NAMPT and nonalcoholic fatty liver disease
NAFLD—the most common liver disorder in the West—encompasses a wide range of pathophysiological conditions, ranging from simple steatosis (hepatic lipid accumulation) to inflammation (nonalcoholic steatohepatitis), which frequently leads to fibrosis and cirrhosis accompanied by an increased risk of hepatocellular carcinoma and eventually the need for liver transplantation.108 Hepatocytes have been identified as a source of eNAMPT.56 Furthermore, plasma levels of eNAMPT correlate with portal inflammation in individuals with NAFLD.109 Several, partly conflicting, studies investigating the association between NAMPT and the severity of NAFLD in humans have been published during the past few years (Table 1), with upregulation and downregulation of NAMPT observed in both animal models and patients with NAFLD.110,111,112,113,114,115 In mouse models of diet-induced obesity, upregulation of NAMPT by different strategies has proven beneficial in protecting against steatosis, inflammation and glucose intolerance.116,117,118 Supplementation with troxerutin (a trihydroxyethylated derivative of the natural bioflavonoid rutin)116 or leucine117 enhanced levels of NAMPT and NAD and, consequently, SIRT1 activity. In another mouse model of hepatic triglyceride accumulation induced by combined liver specific knockout of Foxo1, Foxo3 and Foxo4, levels of NAMPT were downregulated, which indicates that NAMPT expression is regulated by Foxo transcription factors in the mouse liver.118 In the same study, overexpression of NAMPT markedly reduced hepatic triglycerides in vivo.118
Another regulator of NAMPT is miRNA-34a, which is increased in individuals with obesity and substantially reduces NAD levels and SIRT1 activity in the liver by directly targeting NAMPT mRNA expression.119 In diet-induced obese mice, inhibition of miR-34 restored levels of NAMPT and NAD and improved steatosis, inflammation and glucose intolerance.120 In patients with NAFLD, hepatic expression of NAMPT was downregulated, possibly via activation of peroxisome proliferator-activated receptor α.113 Conversely, overexpression of NAMPT improved apoptosis in rat hepatocytes exposed to stress, which suggests an anti-apoptotic effect of NAMPT in NAFLD.113 In contrast to the beneficial effects of NAMPT overexpression in the liver, NAMPT overexpression in mouse skeletal muscle did not improve mitochondrial biogenesis or function.121 Furthermore, no change in hepatic NAD levels and NAMPT expression was found in mice fed a HFD for 4 weeks, even though SIRT1 activity was attenuated.122 These findings implicate factors other than levels of NAD in the regulation of sirtuin activity.

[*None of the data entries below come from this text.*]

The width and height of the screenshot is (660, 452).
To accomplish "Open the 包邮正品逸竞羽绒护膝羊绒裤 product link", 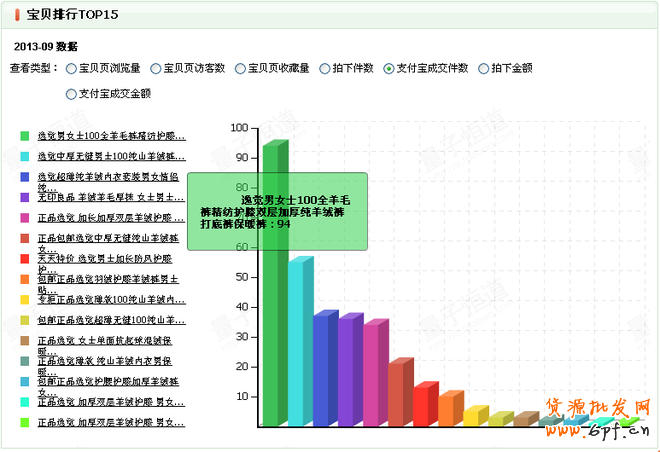I will pyautogui.click(x=110, y=282).
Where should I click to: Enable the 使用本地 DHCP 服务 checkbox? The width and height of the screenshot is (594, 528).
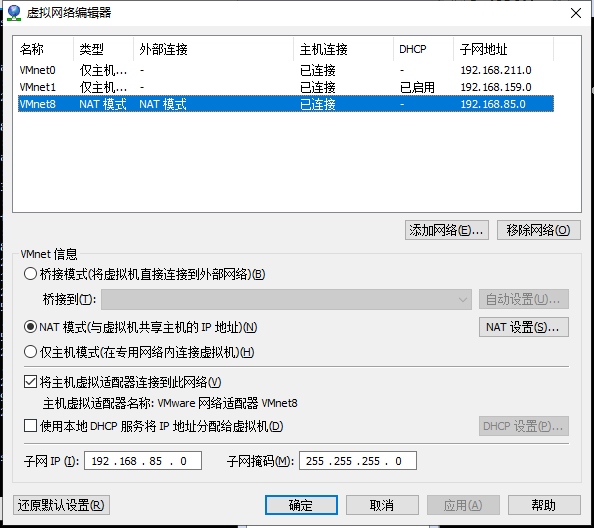click(x=30, y=426)
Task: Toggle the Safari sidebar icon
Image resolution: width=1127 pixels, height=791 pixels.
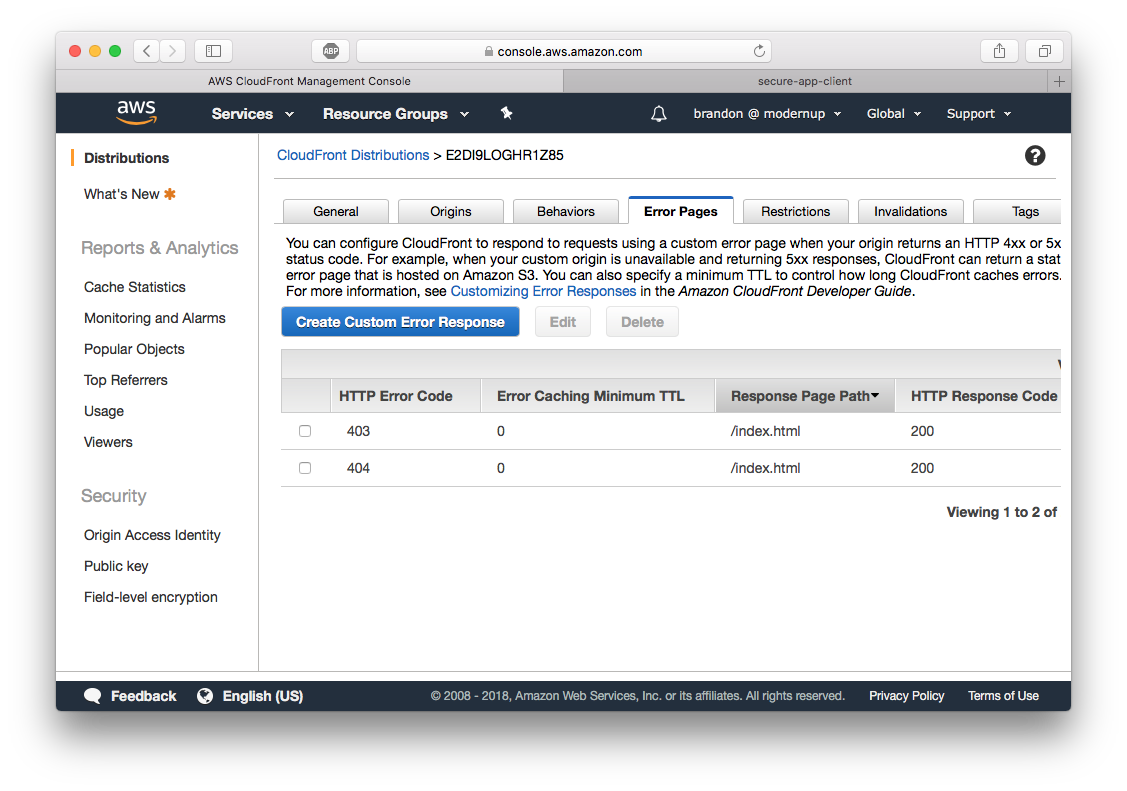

A pro-inflammatory action of NAMPT was reported in HepG2 cells.123 When treated with palmitate, a time-dependent and dose-dependent increase in NAMPT gene and protein expression as well as in levels of IL-6 and TNF-α was observed, whereas downregulation of NAMPT counteracted the inflammatory response.123 By inhibition of NF-κB, iNAMPT protein levels were normalized after stimulation with palmitate, which indicates that NAMPT might have a role in palmitate-induced inflammation in hepatocytes through the NF-κB pathway.123 Another in vitro study using HepG2 cells showed that incubation with eNAMPT activated gluconeogenesis via activation of phosphoenolpyruvate carboxykinase and glucose-6-phosphatase, independent of SIRT1 activation.65 Taken together, the findings demonstrate that NAMPT modulates processes involved in the pathogenesis of NAFLD by regulating oxidative stress (or mitochondrial biogenesis), apoptosis, lipid and glucose metabolism, inflammation and insulin resistance.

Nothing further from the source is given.